During an interview on 10/13/25 at 11:25 a.m., the Assistant Director of Nursing (ADON), indicated Resident 1 was a fall risk and had fallen in the past and that was why the facility had placed alarms on the resident's bed. The ADON indicated she was working when Resident 1 had the fall, but LN 2 was the on-duty nurse who did the assessment. The ADON indicated the resident started to grimace more and did not look like he was able to get comfortable, so a physician was notified, a mobile X-ray was ordered, and the resident was sent out for an evaluation at a General Acute Care Hospital. The ADON further stated, "CNAs should be visually checking the alarms to make sure they are on if the resident is in bed or the tab alarm is on, if they are in a chair, and it's CNAs and nurses who make sure alarms are on."
A review of Resident 1's hospital records (History & Physical) dated 9/28/25 indicated an X-ray of Resident 1's right hip reveals a displaced right hip fracture, and the reason for admission was a mechanical ground level fall with displaced acute right hip.
During a concurrent interview and record review on 10/13/25 at 11:43 a.m., with the DON, Resident 1's "Point of Care History," dated 9/28/25 was reviewed. The "Point of Care History" indicated, "activate bed alarm when in bed and Tab alarm when in wheelchair for poor safety awareness every shift. The DON indicated Resident 1's bed alarm checks were not done on 9/28/2025 after the change of shift for the evening shift. The DON stated: "the evening shift did not check that the bed alarm was on...It should be checked at the beginning of the shift, and it wasn't."

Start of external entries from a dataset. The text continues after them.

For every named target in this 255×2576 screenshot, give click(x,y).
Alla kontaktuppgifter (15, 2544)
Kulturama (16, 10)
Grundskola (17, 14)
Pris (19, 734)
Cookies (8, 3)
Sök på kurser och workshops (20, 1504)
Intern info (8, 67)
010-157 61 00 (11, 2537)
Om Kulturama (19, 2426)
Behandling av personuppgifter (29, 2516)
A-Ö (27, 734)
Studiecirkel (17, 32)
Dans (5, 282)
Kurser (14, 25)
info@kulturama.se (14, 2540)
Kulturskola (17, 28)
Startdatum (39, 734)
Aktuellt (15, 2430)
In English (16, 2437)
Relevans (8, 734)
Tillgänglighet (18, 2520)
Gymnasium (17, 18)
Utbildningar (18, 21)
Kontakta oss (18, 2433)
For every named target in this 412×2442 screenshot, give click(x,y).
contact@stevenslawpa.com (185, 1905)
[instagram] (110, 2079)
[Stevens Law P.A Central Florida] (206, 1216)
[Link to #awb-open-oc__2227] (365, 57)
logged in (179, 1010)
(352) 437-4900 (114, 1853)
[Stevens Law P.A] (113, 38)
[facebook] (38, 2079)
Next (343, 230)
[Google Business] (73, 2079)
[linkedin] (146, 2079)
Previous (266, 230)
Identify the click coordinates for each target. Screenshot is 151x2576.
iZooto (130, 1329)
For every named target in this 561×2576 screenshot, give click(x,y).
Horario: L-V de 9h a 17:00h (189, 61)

During a concurrent interview and record review on 10/13/25 at 1:05 p.m. with the DON, the facility's Policy and Procedure (P&P) titled, "Use of Resident Alarm devices," dated 12/19/24 was reviewed. The DON agreed and confirmed facility P&P was not followed in this instance.

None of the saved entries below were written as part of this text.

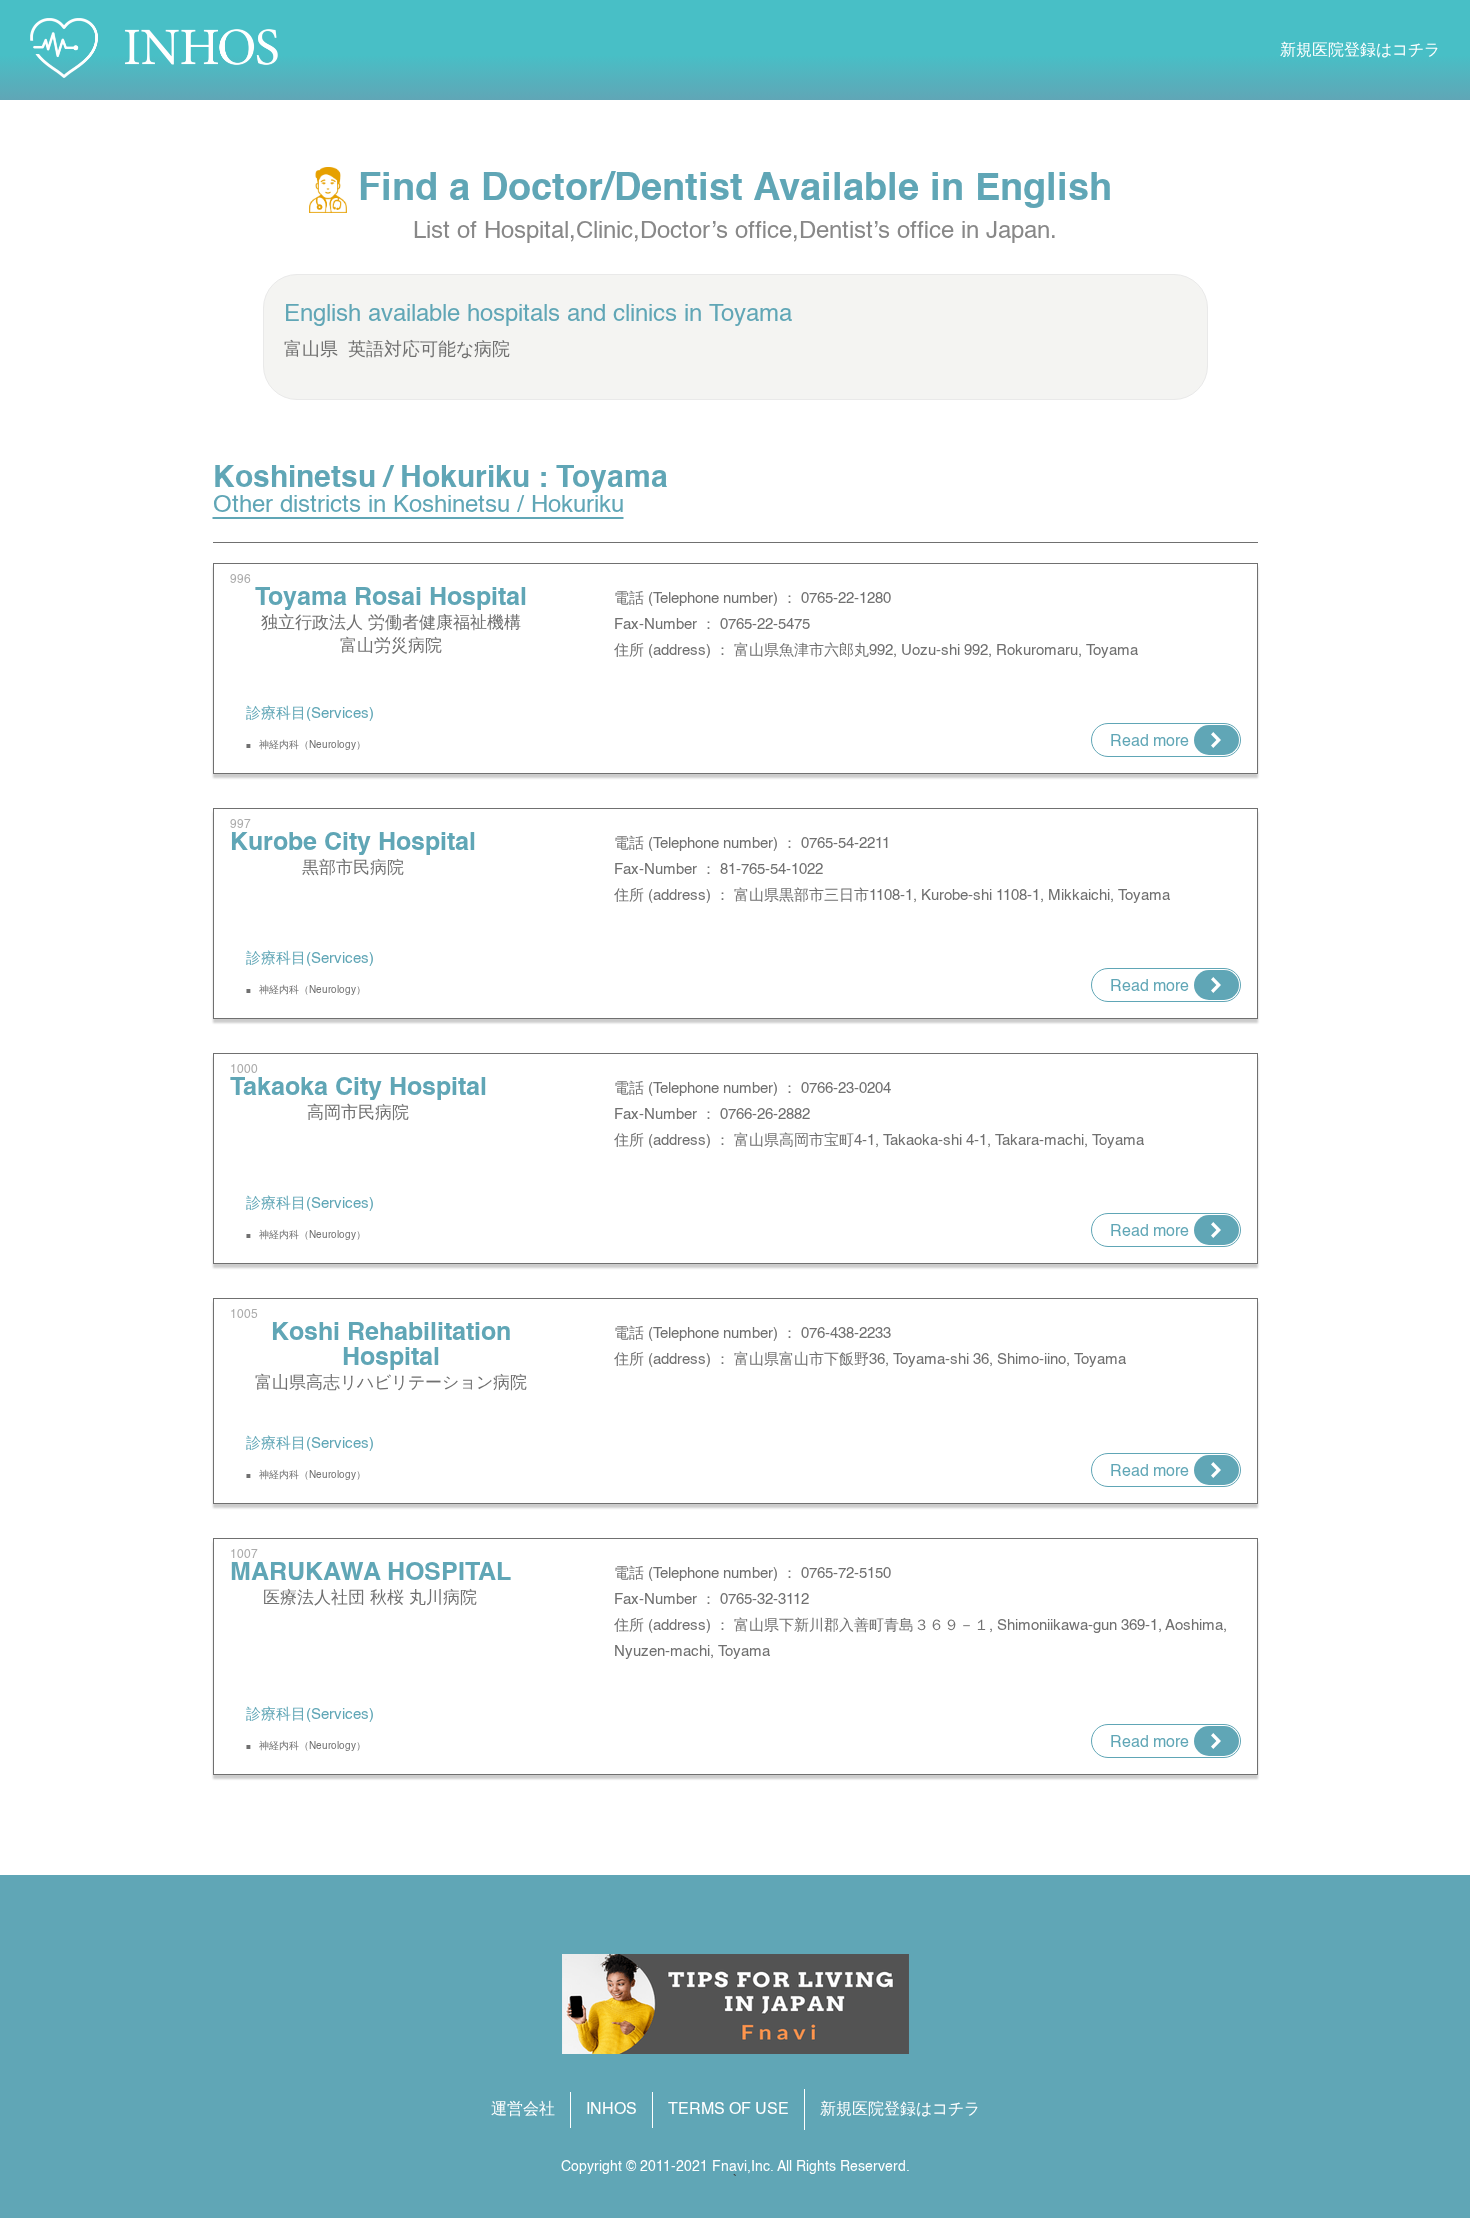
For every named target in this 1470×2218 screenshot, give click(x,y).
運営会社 (523, 2110)
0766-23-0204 (846, 1088)
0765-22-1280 (846, 598)
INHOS (611, 2110)
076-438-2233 (846, 1333)
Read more (1149, 742)
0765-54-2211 (845, 843)
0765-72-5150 (846, 1573)
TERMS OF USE (728, 2110)
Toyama (750, 315)
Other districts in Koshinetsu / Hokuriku (418, 506)
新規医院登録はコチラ (1360, 51)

During a telephone interview on 10/16/25 at 3:15 p.m., LN 2 stated "I had heard (Resident 1) calling for help, and I was at the desk at the Nurses' Station and ran to his room. It was when he fell around 4:30 p.m. I did not go into his room before that...There were people in there with him until 3:30 p.m., because they were changing all the linens...I went in there, and he was on the floor, on the carpeted section, on his right side, and I didn't see the bed alarm on and there was no call light pressed. So, there was nothing prior to that for me to be alarmed of, aside from him yelling for help. I looked at the bed to see if the alarm was on, and it wasn't." LN 2 verbalized bed alarms should be on when the resident is in bed. LN 2 further stated on initial assessment, the resident seemed shaken up, and there was no complaint of pain until later when the facility transferred the resident to his bed.

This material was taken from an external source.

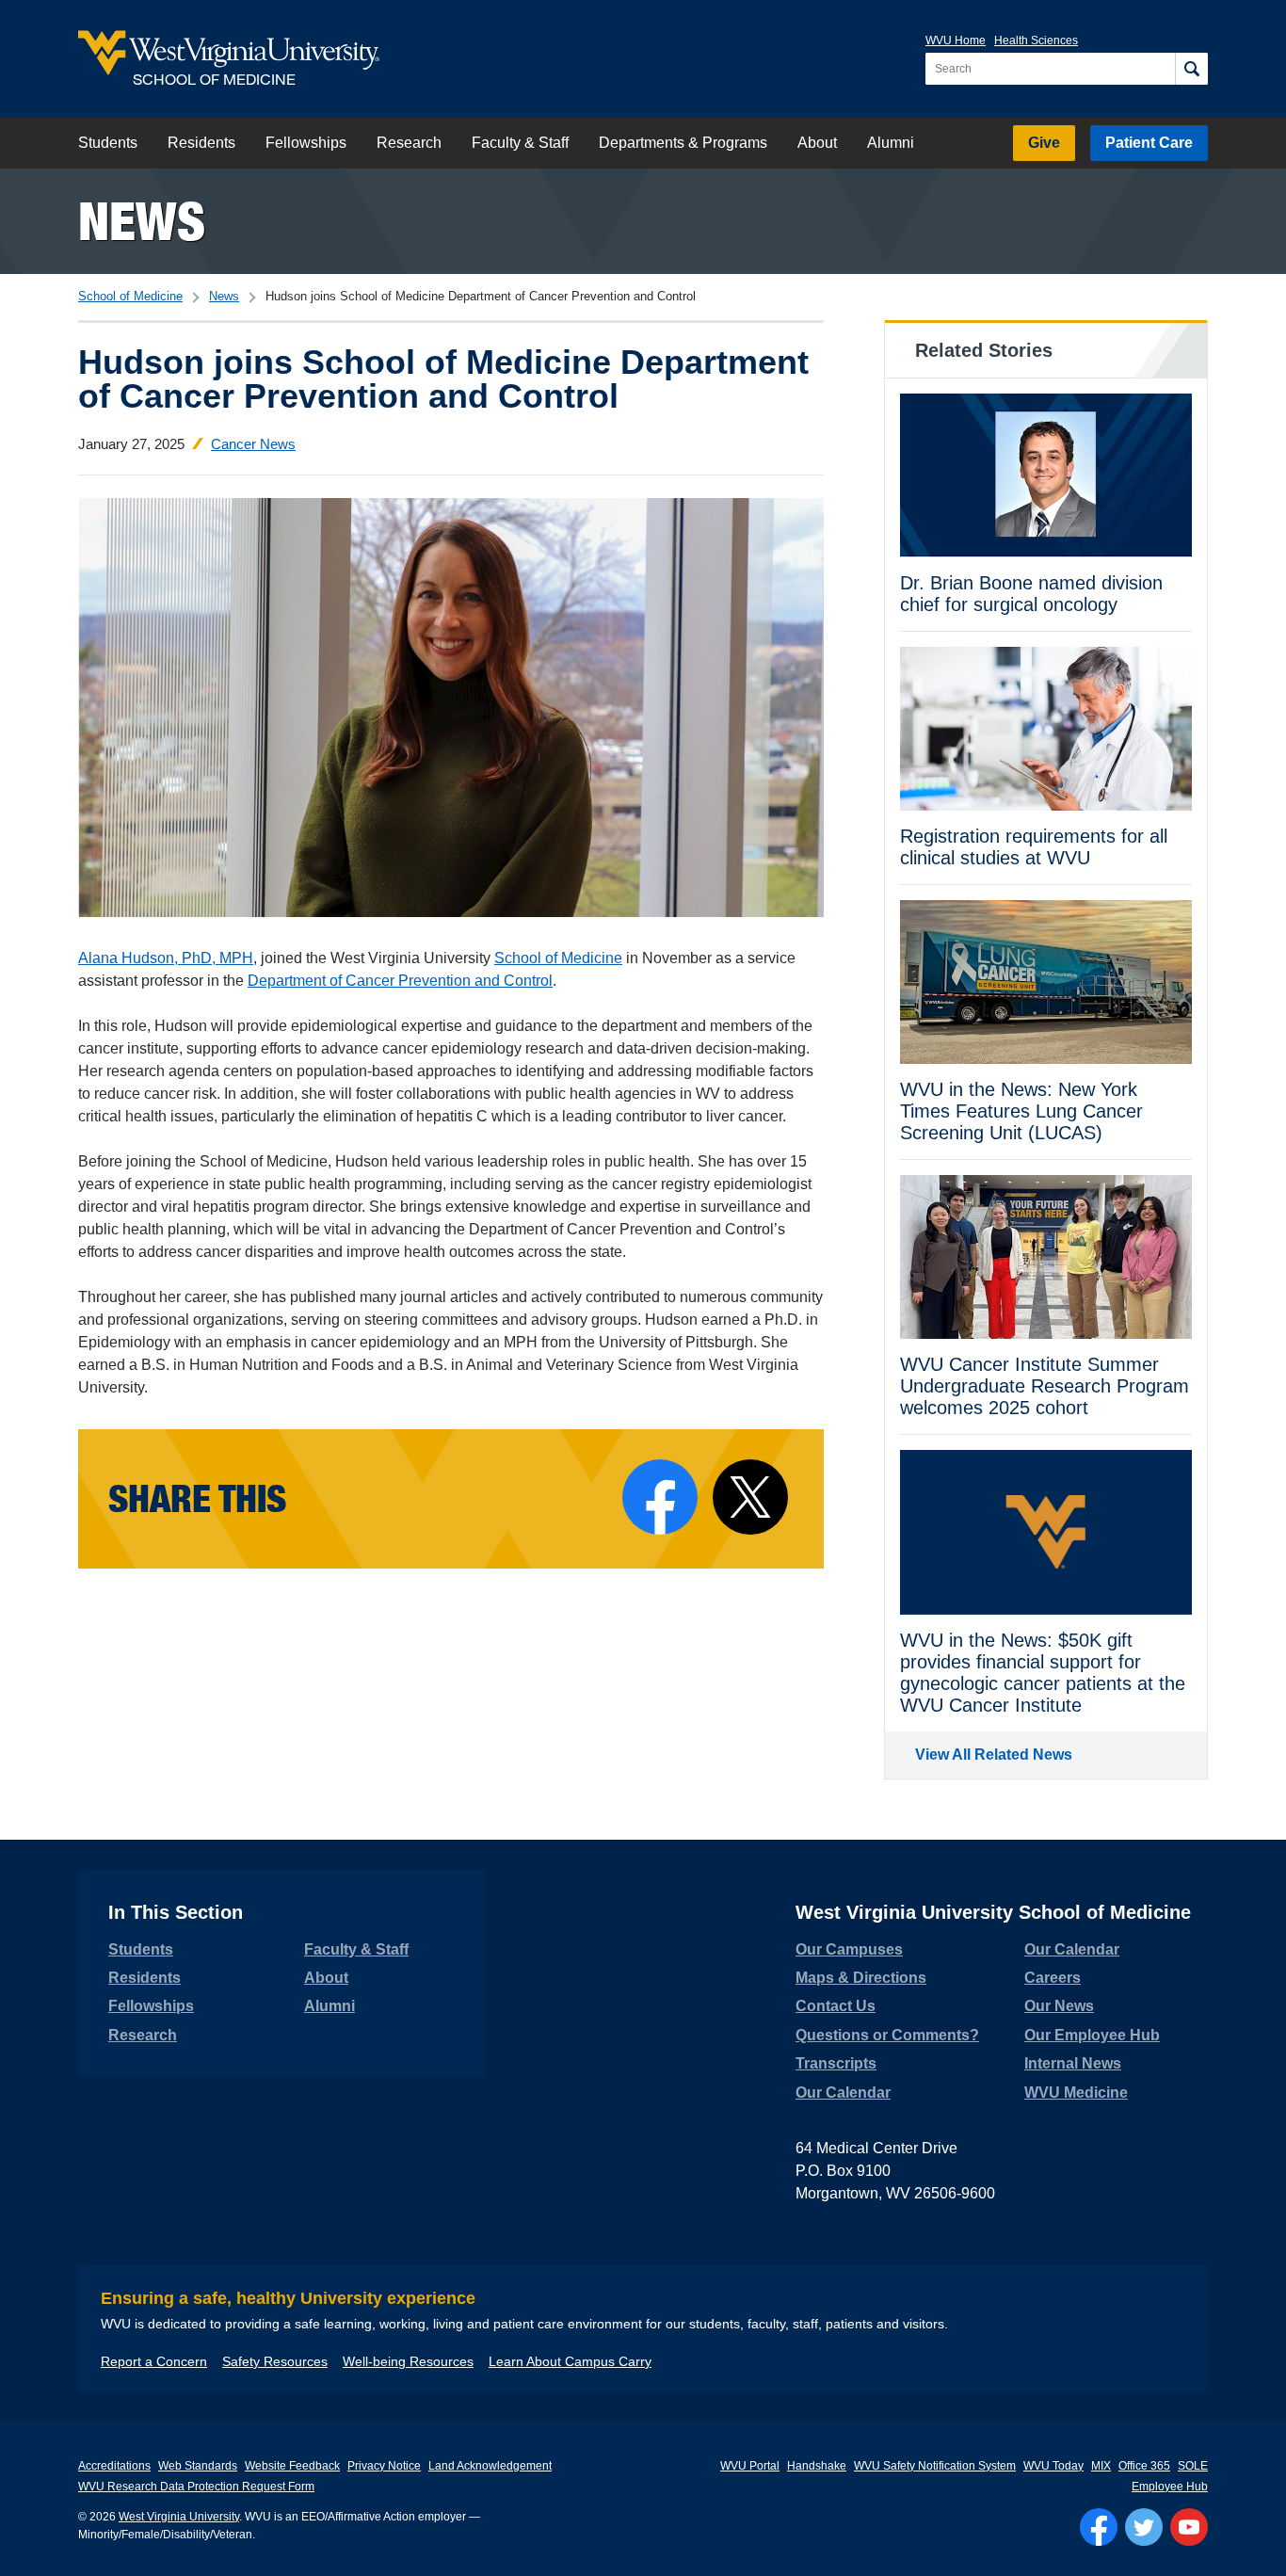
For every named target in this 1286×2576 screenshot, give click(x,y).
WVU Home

In summary, the facility failed to:
1. Provide adequate supervision and assistance to Resident 1 on 09/28/25 while resident was attempting to get out of bed;
2. Activate Resident 1's bed alarm prior to 09/28/25 to notify staff when Resident 1 was attempting to get out of bed;
3. Follow its policy and procedure regarding activation of Resident 1's bed alarm (to prevent falls) after the resident received care, and
4. Implement a care plan to address placement and set up alarm function before leaving the resident unattended.
As a result of these failures, no alarm sounded to alert staff when Resident 1 attempted to get out of bed, and Resident 1 fell to the floor, sustaining an acute displaced right hip fracture.
This violation presented either imminent danger that death or serious harm would result or a substantial probability that death or serious physical harm would result therefrom.